Simulação de ataque à China

Taiwan inicia hoje exercícios militares

Taiwan iniciou esta terça-feira (16) manobras militares, sob o nome ‘JE 107-2’, que simulam um ataque do Exército Popular de Libertação da China contra bases localizadas a Leste da ilha, informou o Ministério da Defesa.

Taiwan inicia hoje exercícios militares
D.R.
Manobras navais incluíram a participação de F-16.

Estes exercícios militares seguem outras operações navais realizadas na segunda-feira que envolveram fragatas e contratorpedeiros de Chengkung, Kidd e Lafayette, e respondem “à crescente ameaça militar da China”, refere-se num comunicado do Departamento de Defesa de Taiwan.

Nas manobras desta terça-feira, que vão durar dois dias, participam as três forças militares da ilha, incluindo os aviões de combate norte-americano F-16 da base aérea de Chiashan, localizada no distrito de Hualien, no Leste do território. O principal objectivo é verificar a capacidade defensiva de Taiwan no caso de um ataque aéreo e guerra electrónica naquela área da ilha, explicaram peritos militares em Taiwan.

Na segunda-feira, as manobras navais também incluíram a participação de F-16, que realizaram missões para interceptar aviões inimigos e simularam a defesa contra um ataque aéreo e naval chinês. As operações procuraram testar a capacidade de defesa aérea e antiaérea de Taiwan no leste da ilha, perante a passagem frequente de navios e aviões militares chineses.
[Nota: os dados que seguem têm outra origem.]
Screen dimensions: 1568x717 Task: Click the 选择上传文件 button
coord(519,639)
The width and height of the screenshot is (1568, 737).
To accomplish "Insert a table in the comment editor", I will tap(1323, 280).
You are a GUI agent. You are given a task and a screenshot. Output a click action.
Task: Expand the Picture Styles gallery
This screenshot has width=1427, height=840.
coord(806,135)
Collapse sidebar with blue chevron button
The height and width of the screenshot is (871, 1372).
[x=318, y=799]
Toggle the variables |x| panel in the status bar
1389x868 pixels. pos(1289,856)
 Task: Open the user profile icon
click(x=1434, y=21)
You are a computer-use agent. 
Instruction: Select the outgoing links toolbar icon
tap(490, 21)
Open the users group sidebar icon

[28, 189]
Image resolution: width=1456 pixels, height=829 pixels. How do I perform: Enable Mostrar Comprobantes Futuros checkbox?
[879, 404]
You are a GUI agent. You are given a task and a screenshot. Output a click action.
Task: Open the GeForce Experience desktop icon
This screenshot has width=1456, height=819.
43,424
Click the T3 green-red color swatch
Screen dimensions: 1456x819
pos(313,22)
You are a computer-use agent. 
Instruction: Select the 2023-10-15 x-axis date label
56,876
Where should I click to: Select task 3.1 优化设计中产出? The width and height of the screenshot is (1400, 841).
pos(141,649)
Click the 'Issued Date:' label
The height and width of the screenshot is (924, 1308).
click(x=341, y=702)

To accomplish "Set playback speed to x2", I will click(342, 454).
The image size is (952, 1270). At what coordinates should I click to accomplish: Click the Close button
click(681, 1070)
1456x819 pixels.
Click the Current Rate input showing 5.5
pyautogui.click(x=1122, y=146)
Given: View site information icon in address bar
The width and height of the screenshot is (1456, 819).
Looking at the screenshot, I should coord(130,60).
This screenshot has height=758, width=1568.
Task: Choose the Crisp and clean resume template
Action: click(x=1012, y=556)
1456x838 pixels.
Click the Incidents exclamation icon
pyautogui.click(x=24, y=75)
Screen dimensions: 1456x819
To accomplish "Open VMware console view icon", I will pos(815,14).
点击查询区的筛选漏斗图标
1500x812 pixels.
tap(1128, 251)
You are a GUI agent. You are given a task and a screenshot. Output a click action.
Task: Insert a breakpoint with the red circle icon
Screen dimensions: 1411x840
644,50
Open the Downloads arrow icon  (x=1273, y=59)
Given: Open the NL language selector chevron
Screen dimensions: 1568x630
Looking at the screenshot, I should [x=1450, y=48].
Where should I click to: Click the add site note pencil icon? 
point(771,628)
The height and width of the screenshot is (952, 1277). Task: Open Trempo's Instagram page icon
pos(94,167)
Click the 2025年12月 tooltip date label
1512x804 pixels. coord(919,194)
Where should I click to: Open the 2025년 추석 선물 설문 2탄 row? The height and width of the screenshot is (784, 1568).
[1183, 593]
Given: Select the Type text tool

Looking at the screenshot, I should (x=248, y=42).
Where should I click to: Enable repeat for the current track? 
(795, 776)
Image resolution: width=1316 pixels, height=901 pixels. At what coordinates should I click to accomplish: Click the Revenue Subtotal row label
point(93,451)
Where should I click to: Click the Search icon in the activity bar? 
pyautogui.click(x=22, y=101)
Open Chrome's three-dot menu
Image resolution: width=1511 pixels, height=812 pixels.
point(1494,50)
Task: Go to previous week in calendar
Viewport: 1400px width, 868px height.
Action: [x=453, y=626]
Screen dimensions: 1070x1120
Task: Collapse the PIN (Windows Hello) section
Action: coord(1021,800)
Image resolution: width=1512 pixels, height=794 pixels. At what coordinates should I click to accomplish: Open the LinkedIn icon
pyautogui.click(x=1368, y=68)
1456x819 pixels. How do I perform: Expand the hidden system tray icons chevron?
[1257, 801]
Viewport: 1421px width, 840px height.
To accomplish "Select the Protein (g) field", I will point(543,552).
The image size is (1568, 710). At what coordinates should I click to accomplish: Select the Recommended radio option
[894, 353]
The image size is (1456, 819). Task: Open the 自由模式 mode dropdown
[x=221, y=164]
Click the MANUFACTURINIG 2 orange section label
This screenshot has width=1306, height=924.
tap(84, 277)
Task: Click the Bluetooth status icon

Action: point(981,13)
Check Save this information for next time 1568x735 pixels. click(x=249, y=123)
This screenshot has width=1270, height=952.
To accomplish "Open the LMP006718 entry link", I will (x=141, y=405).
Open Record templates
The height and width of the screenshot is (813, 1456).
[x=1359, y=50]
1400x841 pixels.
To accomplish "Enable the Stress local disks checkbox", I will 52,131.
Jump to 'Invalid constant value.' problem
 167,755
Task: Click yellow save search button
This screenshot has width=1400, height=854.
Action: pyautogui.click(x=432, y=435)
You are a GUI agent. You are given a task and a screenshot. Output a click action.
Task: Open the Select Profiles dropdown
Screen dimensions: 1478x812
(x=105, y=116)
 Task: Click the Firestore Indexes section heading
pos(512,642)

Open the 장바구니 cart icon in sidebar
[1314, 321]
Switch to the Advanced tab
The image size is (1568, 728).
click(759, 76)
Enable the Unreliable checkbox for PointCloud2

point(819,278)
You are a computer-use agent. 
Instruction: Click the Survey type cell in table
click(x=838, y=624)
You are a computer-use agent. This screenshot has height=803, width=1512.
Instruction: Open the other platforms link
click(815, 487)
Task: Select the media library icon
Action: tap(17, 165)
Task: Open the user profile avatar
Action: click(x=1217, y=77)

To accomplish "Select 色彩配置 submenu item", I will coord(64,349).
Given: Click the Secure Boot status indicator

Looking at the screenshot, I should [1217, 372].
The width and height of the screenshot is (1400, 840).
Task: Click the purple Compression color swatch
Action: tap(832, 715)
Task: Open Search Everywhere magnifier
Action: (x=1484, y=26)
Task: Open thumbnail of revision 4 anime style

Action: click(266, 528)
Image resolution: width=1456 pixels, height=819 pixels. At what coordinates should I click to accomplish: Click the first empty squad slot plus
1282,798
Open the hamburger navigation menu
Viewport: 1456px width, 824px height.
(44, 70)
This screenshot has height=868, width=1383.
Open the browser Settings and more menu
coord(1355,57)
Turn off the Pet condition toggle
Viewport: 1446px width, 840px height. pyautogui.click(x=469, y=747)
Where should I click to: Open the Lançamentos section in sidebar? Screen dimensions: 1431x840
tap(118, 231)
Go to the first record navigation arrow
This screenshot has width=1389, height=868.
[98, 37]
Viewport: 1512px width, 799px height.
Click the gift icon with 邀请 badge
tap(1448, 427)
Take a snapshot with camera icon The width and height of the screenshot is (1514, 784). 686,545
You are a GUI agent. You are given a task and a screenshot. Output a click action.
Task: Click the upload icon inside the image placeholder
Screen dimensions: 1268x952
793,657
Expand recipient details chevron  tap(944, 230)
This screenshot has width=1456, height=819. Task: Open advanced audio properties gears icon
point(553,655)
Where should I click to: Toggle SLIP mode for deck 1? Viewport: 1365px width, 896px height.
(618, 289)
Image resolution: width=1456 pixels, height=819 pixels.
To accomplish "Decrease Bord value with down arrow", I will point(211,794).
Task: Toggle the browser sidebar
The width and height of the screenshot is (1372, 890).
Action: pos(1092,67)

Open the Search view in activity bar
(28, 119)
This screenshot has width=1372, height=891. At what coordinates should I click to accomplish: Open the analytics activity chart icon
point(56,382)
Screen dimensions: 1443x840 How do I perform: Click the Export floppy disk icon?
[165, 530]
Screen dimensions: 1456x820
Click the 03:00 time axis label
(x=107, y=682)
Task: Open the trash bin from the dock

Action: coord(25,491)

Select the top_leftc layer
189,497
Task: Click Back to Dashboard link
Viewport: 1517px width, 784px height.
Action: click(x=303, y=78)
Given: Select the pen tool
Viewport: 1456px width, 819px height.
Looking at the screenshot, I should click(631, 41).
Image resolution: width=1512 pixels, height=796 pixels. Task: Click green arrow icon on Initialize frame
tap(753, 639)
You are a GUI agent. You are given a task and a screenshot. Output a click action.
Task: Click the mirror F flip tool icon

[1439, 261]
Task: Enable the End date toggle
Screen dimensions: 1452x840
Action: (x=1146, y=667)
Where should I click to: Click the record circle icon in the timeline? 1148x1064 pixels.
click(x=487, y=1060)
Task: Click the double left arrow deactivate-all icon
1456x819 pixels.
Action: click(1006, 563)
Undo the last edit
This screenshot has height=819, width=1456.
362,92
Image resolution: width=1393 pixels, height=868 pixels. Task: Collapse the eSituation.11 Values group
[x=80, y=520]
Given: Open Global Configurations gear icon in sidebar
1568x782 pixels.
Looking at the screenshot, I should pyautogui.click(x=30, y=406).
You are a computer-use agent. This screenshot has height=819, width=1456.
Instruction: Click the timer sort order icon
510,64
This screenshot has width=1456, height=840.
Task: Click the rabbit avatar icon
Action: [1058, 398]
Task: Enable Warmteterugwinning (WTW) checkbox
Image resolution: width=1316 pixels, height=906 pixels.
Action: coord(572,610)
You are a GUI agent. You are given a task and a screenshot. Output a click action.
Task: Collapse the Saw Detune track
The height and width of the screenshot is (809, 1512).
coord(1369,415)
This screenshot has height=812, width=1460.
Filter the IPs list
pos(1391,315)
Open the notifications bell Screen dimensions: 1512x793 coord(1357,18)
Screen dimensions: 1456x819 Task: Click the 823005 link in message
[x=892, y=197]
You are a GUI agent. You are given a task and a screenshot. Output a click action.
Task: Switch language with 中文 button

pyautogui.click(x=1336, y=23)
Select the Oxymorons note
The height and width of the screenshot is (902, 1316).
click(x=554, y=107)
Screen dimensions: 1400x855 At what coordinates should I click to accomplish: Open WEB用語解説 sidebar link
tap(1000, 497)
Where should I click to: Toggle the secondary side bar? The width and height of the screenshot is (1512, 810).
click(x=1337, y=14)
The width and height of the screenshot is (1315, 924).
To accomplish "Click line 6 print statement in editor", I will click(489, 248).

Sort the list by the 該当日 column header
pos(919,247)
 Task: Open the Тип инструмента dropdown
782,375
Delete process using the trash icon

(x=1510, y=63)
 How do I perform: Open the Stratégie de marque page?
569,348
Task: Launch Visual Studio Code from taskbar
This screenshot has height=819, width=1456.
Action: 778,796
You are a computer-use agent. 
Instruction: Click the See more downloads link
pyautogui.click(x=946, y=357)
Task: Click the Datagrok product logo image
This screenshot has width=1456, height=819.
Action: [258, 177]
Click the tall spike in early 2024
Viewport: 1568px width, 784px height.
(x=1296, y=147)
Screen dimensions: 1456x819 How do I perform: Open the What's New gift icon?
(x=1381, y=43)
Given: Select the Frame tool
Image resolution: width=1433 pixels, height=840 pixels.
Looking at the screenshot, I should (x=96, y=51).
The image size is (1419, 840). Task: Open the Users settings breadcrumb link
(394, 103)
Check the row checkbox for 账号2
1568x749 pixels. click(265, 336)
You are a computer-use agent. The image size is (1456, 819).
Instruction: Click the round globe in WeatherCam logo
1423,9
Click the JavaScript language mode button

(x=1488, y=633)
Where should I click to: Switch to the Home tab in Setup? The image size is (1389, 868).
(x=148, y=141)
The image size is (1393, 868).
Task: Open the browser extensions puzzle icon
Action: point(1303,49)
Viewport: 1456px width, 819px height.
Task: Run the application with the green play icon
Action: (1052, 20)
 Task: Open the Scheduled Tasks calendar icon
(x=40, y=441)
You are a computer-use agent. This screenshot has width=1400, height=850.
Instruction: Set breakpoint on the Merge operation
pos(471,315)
Taiwan inicia hoje exercícios militares

Os exercícios de segunda-feira incluíram aviões Lockheed Martin F-16 e Dassault Mirage 2000, dispositivos de ataque electrónico ALQ-184 e tanques. A presidente de Taiwan, Tsai Ing-wen (na foto), acusou a 10 de Outubro a China de promover conflitos na região e garantiu que não vai renunciar à soberania ou a um estilo de vida “livre e democrático”. Taiwan vai “evitar o confronto e manter a paz e a estabilidade”, mas não vai ceder à “pressão chinesa”, acrescentou então a líder.

A ilha, onde se refugiou o antigo governo chinês depois do Partido Comunista tomar o poder no continente, em 1949, e que continua a ostentar o nome de ‘República da China’(sem o adjectivo ‘Popular’) – é vista por Pequim como uma província da China e não como uma entidade política soberana.